> _TASK BRIEF_: Your answer must be every line of the data that holds the string "agent".

--- SUPPLIED RECORDS Enclosed Below ---

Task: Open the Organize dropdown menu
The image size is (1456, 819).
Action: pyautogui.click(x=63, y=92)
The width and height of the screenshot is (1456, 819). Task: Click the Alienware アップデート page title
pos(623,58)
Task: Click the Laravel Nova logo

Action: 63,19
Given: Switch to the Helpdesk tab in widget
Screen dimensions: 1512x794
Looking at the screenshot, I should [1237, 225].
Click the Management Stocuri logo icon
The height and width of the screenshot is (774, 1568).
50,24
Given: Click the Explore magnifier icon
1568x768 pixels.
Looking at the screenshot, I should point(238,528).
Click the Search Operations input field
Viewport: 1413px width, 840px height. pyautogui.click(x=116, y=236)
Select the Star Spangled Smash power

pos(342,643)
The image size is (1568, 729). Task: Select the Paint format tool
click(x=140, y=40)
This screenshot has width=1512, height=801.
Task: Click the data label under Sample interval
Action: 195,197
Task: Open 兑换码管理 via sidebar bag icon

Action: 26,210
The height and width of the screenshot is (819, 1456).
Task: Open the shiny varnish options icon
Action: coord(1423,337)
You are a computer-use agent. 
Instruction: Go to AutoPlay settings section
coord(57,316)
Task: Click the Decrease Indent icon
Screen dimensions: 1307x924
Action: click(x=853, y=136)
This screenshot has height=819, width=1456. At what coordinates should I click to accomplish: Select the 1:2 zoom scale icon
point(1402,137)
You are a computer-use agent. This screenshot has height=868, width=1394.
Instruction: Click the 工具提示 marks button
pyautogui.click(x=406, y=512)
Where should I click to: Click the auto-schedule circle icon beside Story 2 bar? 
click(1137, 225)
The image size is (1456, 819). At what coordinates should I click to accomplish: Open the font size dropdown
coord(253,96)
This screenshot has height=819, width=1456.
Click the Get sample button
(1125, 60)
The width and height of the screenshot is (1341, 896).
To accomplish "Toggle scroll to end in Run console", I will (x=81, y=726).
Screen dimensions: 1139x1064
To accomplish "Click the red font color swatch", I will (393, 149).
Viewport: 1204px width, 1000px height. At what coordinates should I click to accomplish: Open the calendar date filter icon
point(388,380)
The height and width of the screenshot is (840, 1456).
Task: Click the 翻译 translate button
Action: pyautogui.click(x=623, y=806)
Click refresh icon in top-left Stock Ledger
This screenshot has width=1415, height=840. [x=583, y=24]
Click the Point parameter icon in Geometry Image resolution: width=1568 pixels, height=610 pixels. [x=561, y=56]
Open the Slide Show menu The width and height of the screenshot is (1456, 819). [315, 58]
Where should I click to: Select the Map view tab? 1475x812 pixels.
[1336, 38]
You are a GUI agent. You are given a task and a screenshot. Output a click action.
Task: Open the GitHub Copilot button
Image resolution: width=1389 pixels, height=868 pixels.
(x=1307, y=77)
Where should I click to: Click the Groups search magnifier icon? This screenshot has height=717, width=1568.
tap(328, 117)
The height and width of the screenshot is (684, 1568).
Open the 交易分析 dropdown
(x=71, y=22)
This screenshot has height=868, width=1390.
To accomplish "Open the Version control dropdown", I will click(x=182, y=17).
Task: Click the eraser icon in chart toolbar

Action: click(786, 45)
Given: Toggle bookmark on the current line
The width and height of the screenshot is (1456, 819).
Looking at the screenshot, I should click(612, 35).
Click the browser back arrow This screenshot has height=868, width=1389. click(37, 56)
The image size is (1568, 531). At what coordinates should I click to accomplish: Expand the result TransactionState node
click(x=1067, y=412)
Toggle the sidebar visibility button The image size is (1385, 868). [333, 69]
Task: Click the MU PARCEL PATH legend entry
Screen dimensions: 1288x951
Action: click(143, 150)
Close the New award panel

--- End of Enclosed SUPPLIED RECORDS ---

> _SOLUTION TO THE PROBLEM_:
You are a computer-use agent. 
You are a computer-use agent. This screenshot has height=868, width=1394.
You are a GUI agent. You are given a task and a screenshot. Output a click action.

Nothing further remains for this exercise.